Без внутренней свободы – нельзя мыслить. Шестидесятники – последнее поколение свободных людей. Подобное утверждение кажется предвзятым. Но я говорю о той свободе, которая рождается из духовного сопротивления. Тут свобода – не дана, она «производится» – так же, как растения производят в ходе своей жизнедеятельности кислород. А другая свобода, та, которая дана извне, – предполагает умение ею «пользоваться», максимально извлекая все возможности. И в этом мире пользователей, потребителей свободы – парадоксальным образом чувствуешь себя менее свободным, чем в прежние, не лучшие времена. Внутренняя свобода предполагала императив бытия личностью. В мире потребителей свобод – презумпция безличности. Тогда свободное слово было высказыванием, поступком. Сейчас его, твоё личное слово – не услышат, не заметят! Его заглушит надрывно политизированный шум времени.

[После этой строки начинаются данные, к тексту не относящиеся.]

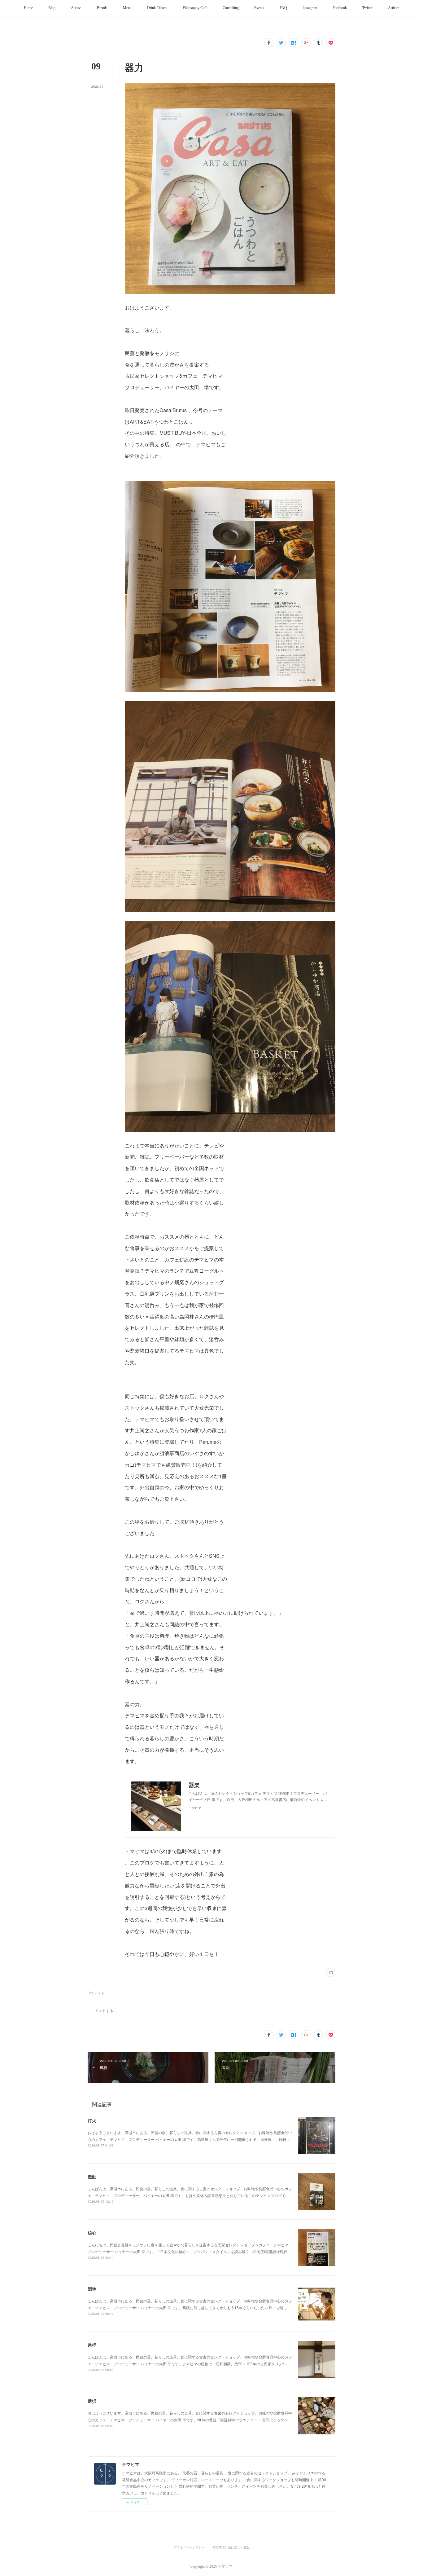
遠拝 (92, 2345)
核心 (92, 2233)
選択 (92, 2401)
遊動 (92, 2176)
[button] (28, 8)
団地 (92, 2289)
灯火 (92, 2120)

«Погружённость в политику – состояние, при котором у нас одновременно и тошнит, и чешется, и чешется и тошнит…» Живя в сегодняшней Украине – можно ли этой погружённости в политику избежать? Потому и уехал. Но куда уехать от ситуации ненужности личности?

В перечне своих «страхов» автор почему-то не упоминает самого известного детского страха темноты. В темноте – отказывает наше обычное чувственное зрение. Но, м.б., не случайно мы порой наделяем слепых каким-то особым зрением? И даже даром прозрения? Да и философ видит истину особым «умным зрением», умозрением. Тому же, кто занимается нравственной философией – необходимо нравственное зрение. И не связано ли оно со способностью видеть не только ближние, но и дальние последствия поступков? Философ Виктор Малахов и по поводу первого Майдана выразился нелицеприятно, – вслух, в философской статье высказался. А уж по поводу второго – и вовсе отказался поддерживать «официальную точку зрения». Не захотел свободомыслие подменить идеологическим единомыслием.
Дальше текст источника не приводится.